Short exercise ▸
Convert the lines from the one containing "Viewport: 532px width, 368px height." through the one containing "Click the NASDAQ exchange label", both included, into a Markdown table with the columns Row and Line, omitting blank lines.

Material to process ▸
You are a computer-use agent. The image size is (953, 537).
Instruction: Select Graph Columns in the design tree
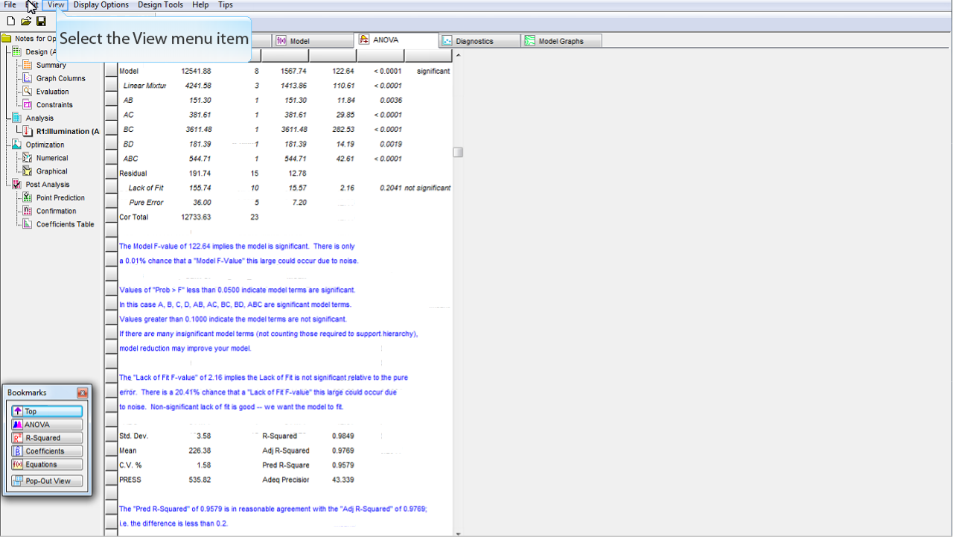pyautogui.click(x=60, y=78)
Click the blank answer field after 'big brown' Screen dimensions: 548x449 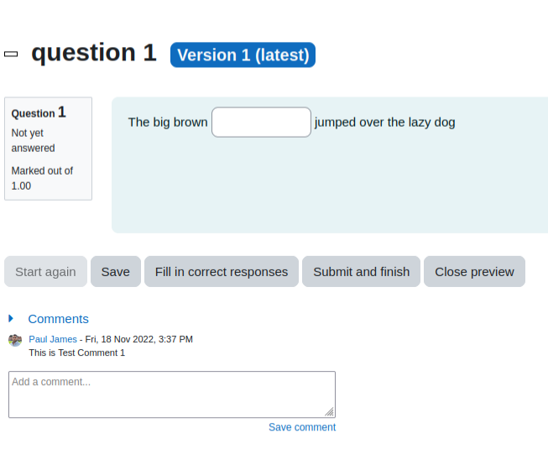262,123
...
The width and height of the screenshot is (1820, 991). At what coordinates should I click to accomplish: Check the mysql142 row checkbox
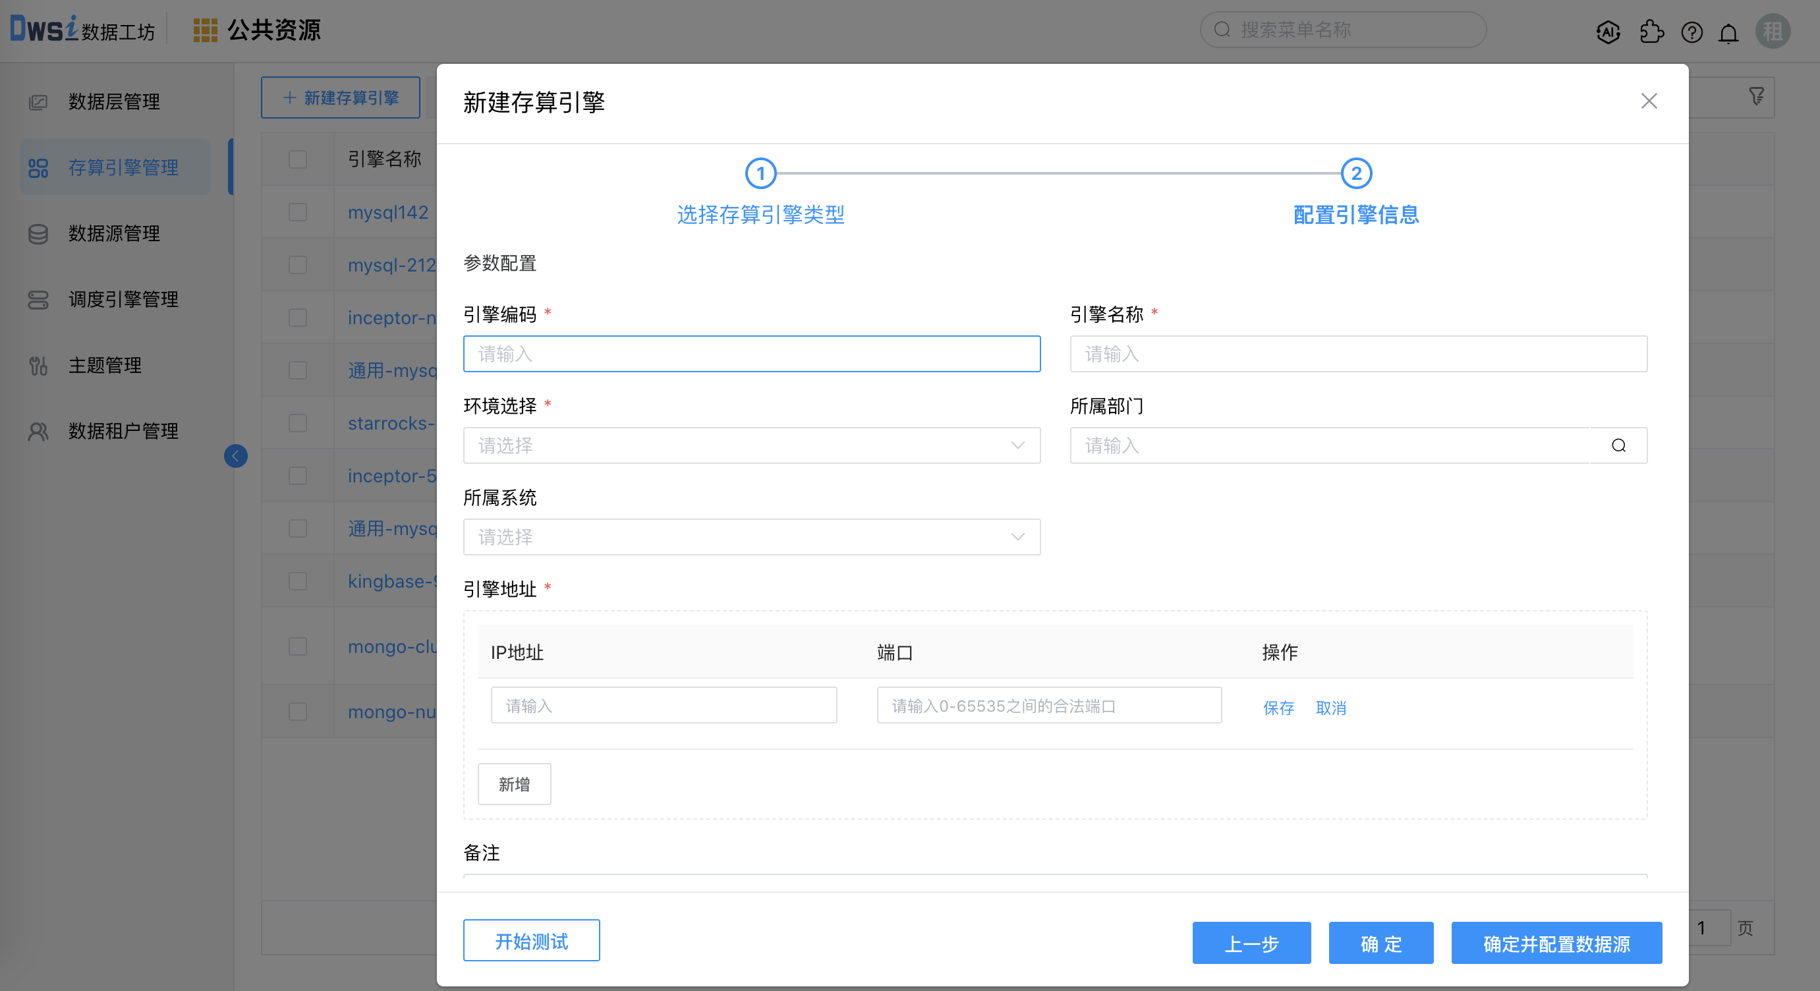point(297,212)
--
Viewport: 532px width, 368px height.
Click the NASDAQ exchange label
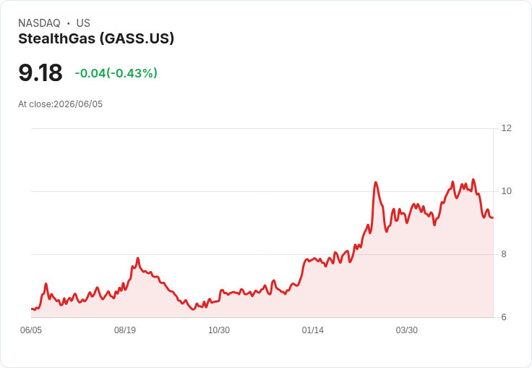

Response to this exercise ▸
| Row | Line |
|---|---|
| 1 | Viewport: 532px width, 368px height. |
| 2 | Click the NASDAQ exchange label |